Task to carry out: Beginning with the line that contains "Viewport: 350px width, 283px", retype the entries below exactly, ending with the line that contains "This screenshot has height=521, width=1083.". Leave out any pictures.

Supplied records:

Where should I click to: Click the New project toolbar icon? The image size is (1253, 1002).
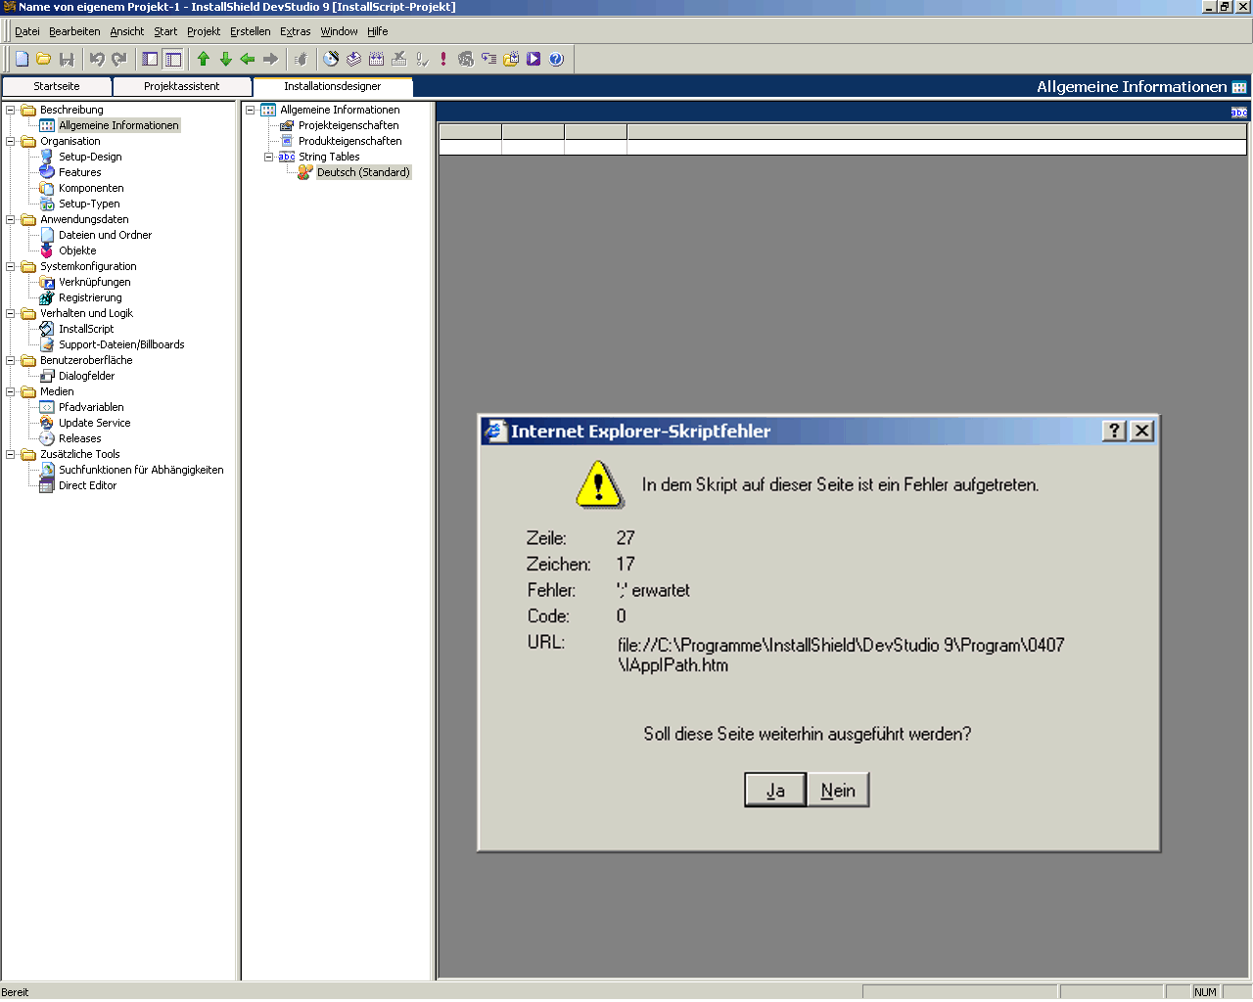[x=22, y=60]
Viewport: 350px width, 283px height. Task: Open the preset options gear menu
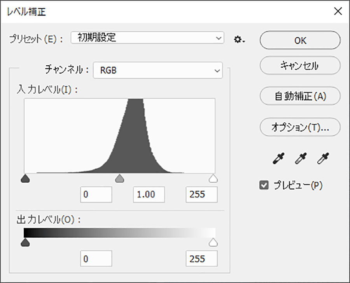coord(239,39)
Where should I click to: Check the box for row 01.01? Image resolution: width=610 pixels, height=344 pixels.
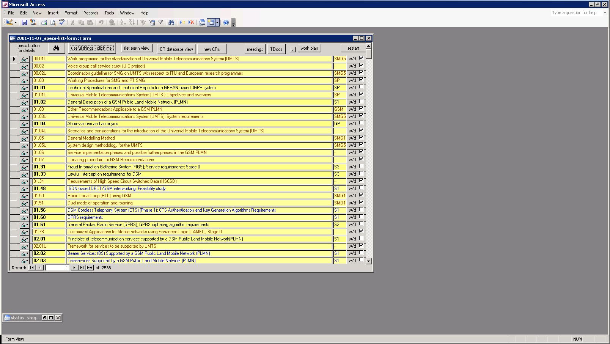click(361, 87)
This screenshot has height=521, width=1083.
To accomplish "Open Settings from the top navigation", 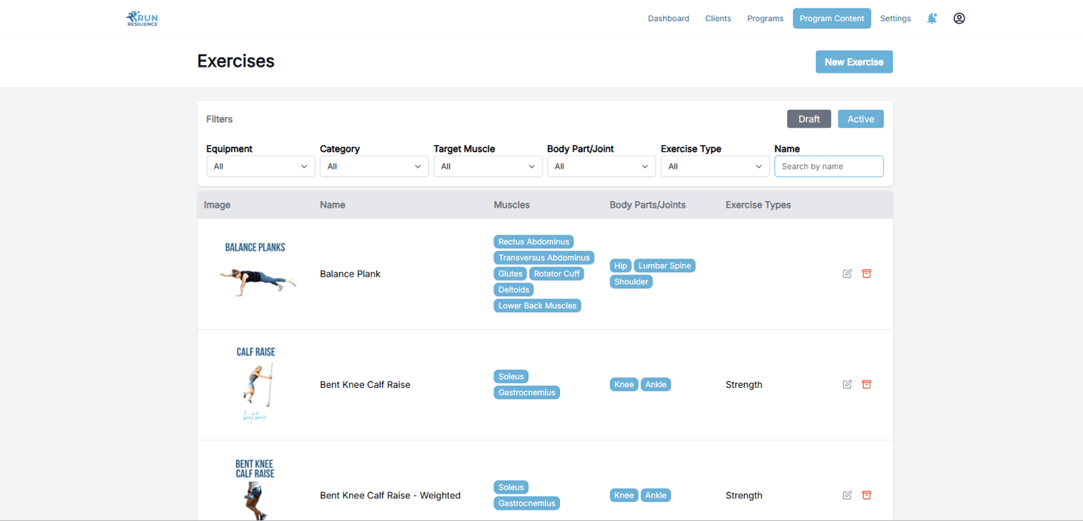I will (895, 18).
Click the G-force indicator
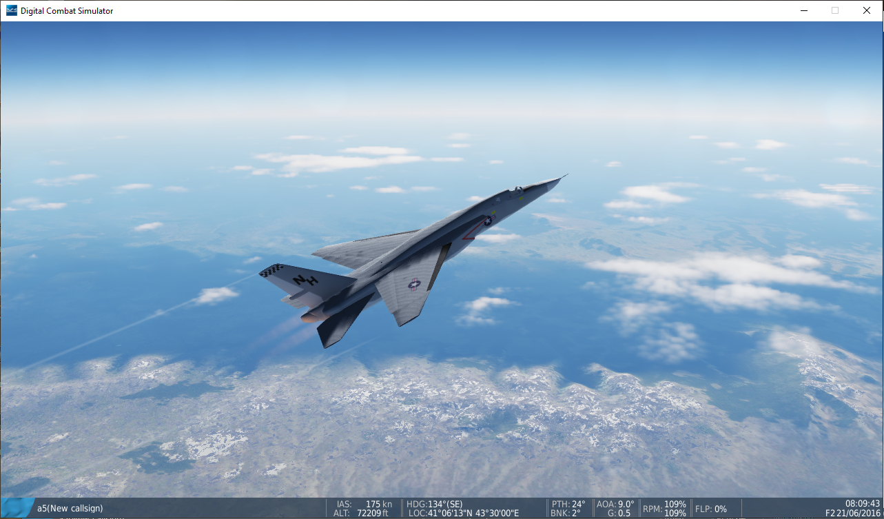884x519 pixels. [x=617, y=513]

Answer below:
Viewport: 350px width, 283px height. Task: Open the preset options gear menu
coord(239,39)
Where should I click to: Check the box for row 01.01? Image resolution: width=610 pixels, height=344 pixels.
click(361, 87)
This screenshot has height=521, width=1083.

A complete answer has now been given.